Each night, approximately forty thousand children lay down their heads on pillows in homeless shelters throughout New York City. This statistic only accounts for children who are actually in shelters; it does not include the many children who have no permanent home and end up sleeping on floors, in cars or on the streets. These children are part of the 1.2 million homeless children in the U.S. today – the highest number since the Great Depression. If no one intervenes to help, the burden of homelessness will be carried by these children throughout their lives.
An Invisible Thread is the story of Laura Schroff, a busy sales exec who, while rushing through busy midtown Manhattan one day, felt pulled by “an invisible thread” toward a boy who was panhandling on the sidewalk. Her decision to stop and talk with him changed both of their lives forever.
Maurice is an eleven-year old who panhandles on a busy corner of 56th street. He has been skipping school and begging for money to buy food. At home, the refrigerator only holds Coke and baking soda because the people who are supposed to care for him are junkies. Laura tells him she will not give him money, but she offers to by him lunch. They go to McDonald’s, Maurice careful of this stranger offering him food and Laura not exactly sure why she offered but that meal is followed by another, and another, until meeting for lunch becomes a daily ritual. Eventually, Laura and Maurice’s lunch at McDonald’s leads to a strong friendship that will span more than thirty years.
For both of them, the relationship brings more change – both challenging and joyful – than either had suspected. Laura helps Maurice in school, teaches him basic things about life that we all take for granted but no one had ever shown him,and by her constancy lets him know that adults can be dependable and trustworthy. In return he teaches her compassion, the power of resilience, and what it means to feel unconditional love. The story traces their thirty-plus-year journey, including the time he asked her to please pack his lunch in a brown paper bag so that the kids at school know that someone loves him enough to make him lunch.

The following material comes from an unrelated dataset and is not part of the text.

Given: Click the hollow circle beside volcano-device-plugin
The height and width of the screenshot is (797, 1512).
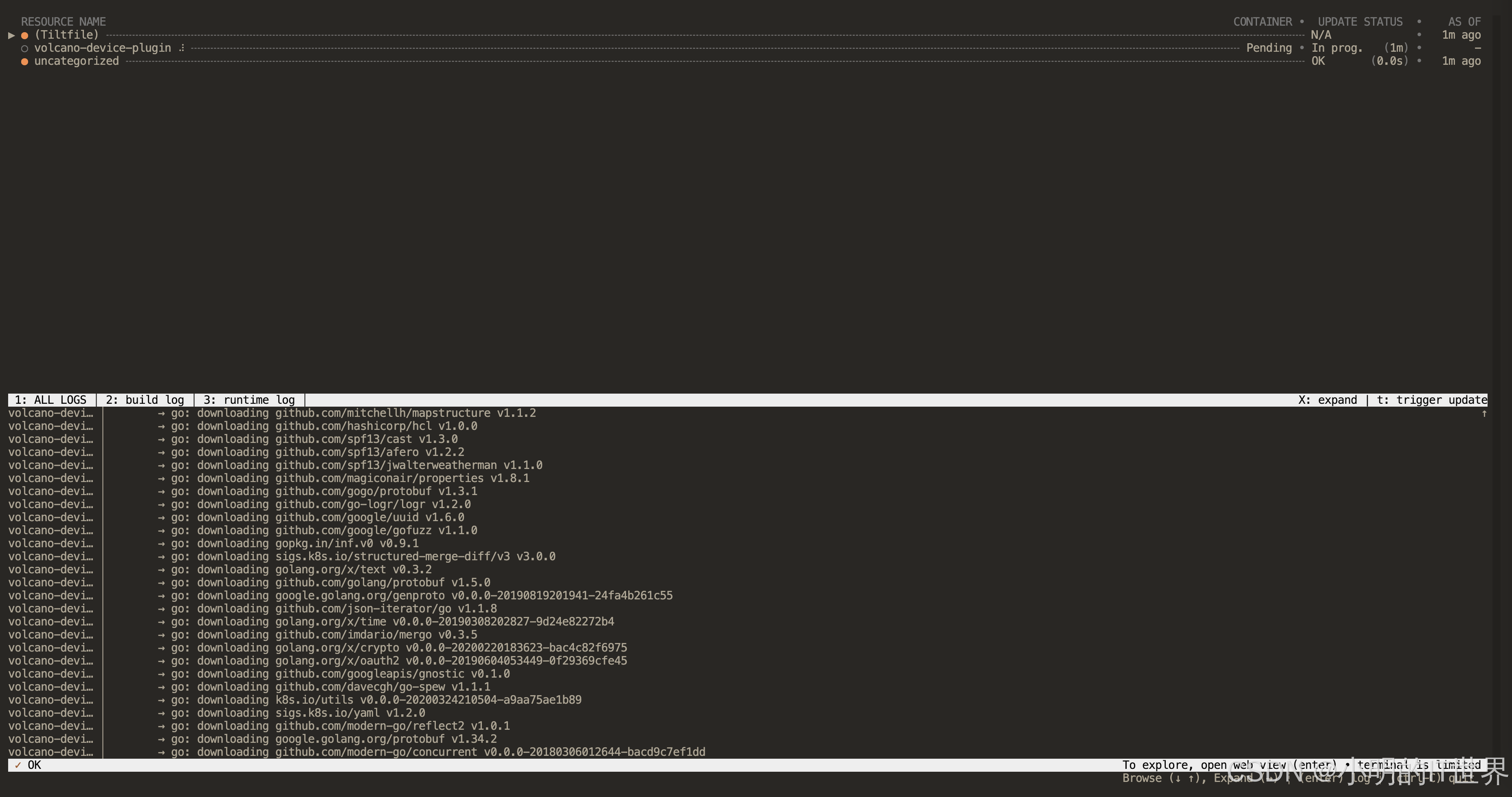Looking at the screenshot, I should click(25, 48).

While reading this book, I felt such gratitude for everything that I take for granted. My heart completely broke when I read how Maurice never had a Christmas. His response to Laura after spending his first Christmas at her apartment: “ Thank you for making my Christmas so nice. Kids like me – we know everything that’s going on out there. We see it on TV. But we’re always on the outside looking in. We know about stuff like Christmas but we know we can never have it for ourselves, so we don’t think about it.”
We all hold the power to change someone’s life. Whether it’s a kind smile for a stranger or a warm hug for an old friend. You never know when the smallest act of kindness can make the biggest difference. Try it out today. The life you change might just be your own.